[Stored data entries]

########

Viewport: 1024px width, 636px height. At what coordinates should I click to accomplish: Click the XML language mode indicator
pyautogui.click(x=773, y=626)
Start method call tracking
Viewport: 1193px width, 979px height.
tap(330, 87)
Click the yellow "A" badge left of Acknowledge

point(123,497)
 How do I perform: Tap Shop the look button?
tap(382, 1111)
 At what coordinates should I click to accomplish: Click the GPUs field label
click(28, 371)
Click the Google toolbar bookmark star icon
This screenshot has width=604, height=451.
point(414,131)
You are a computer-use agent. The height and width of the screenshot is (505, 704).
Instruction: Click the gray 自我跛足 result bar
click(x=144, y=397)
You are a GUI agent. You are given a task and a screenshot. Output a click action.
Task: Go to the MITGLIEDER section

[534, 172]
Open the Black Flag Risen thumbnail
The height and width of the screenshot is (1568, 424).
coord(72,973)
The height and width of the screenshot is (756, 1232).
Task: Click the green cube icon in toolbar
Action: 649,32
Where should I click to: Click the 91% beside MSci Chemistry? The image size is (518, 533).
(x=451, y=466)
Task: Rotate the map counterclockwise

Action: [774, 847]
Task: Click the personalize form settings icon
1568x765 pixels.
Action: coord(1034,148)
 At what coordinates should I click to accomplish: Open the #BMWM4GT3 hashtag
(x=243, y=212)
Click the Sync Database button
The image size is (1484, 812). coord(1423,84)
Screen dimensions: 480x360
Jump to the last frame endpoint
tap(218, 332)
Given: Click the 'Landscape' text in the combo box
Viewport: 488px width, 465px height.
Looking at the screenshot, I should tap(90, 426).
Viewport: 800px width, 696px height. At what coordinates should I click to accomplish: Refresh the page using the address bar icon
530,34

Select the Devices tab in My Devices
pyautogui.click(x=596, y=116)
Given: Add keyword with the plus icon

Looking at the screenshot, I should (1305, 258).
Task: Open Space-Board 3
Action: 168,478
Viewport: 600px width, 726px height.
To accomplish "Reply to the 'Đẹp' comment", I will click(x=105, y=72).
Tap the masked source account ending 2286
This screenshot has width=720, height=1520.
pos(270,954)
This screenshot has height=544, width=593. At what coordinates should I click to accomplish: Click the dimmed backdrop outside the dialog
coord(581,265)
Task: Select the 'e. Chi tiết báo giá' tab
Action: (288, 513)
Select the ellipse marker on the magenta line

########

**ASSIGNED TASK**: Every line of the data is to be retyped without alteration.

**WRITTEN SOLUTION**:
Viewport: 1024px width, 636px height. At what coordinates should I click to accomplish: Click the XML language mode indicator
pyautogui.click(x=773, y=626)
Start method call tracking
Viewport: 1193px width, 979px height.
tap(330, 87)
Click the yellow "A" badge left of Acknowledge

point(123,497)
 How do I perform: Tap Shop the look button?
tap(382, 1111)
 At what coordinates should I click to accomplish: Click the GPUs field label
click(28, 371)
Click the Google toolbar bookmark star icon
This screenshot has width=604, height=451.
point(414,131)
You are a computer-use agent. The height and width of the screenshot is (505, 704).
Instruction: Click the gray 自我跛足 result bar
click(x=144, y=397)
You are a GUI agent. You are given a task and a screenshot. Output a click action.
Task: Go to the MITGLIEDER section

[534, 172]
Open the Black Flag Risen thumbnail
The height and width of the screenshot is (1568, 424).
coord(72,973)
The height and width of the screenshot is (756, 1232).
Task: Click the green cube icon in toolbar
Action: 649,32
Where should I click to: Click the 91% beside MSci Chemistry? The image size is (518, 533).
(x=451, y=466)
Task: Rotate the map counterclockwise

Action: [774, 847]
Task: Click the personalize form settings icon
1568x765 pixels.
Action: coord(1034,148)
 At what coordinates should I click to accomplish: Open the #BMWM4GT3 hashtag
(x=243, y=212)
Click the Sync Database button
The image size is (1484, 812). coord(1423,84)
Screen dimensions: 480x360
Jump to the last frame endpoint
tap(218, 332)
Given: Click the 'Landscape' text in the combo box
Viewport: 488px width, 465px height.
Looking at the screenshot, I should tap(90, 426).
Viewport: 800px width, 696px height. At what coordinates should I click to accomplish: Refresh the page using the address bar icon
530,34

Select the Devices tab in My Devices
pyautogui.click(x=596, y=116)
Given: Add keyword with the plus icon

Looking at the screenshot, I should (1305, 258).
Task: Open Space-Board 3
Action: 168,478
Viewport: 600px width, 726px height.
To accomplish "Reply to the 'Đẹp' comment", I will click(x=105, y=72).
Tap the masked source account ending 2286
This screenshot has width=720, height=1520.
pos(270,954)
This screenshot has height=544, width=593. At what coordinates should I click to accomplish: Click the dimmed backdrop outside the dialog
coord(581,265)
Task: Select the 'e. Chi tiết báo giá' tab
Action: (288, 513)
Select the ellipse marker on the magenta line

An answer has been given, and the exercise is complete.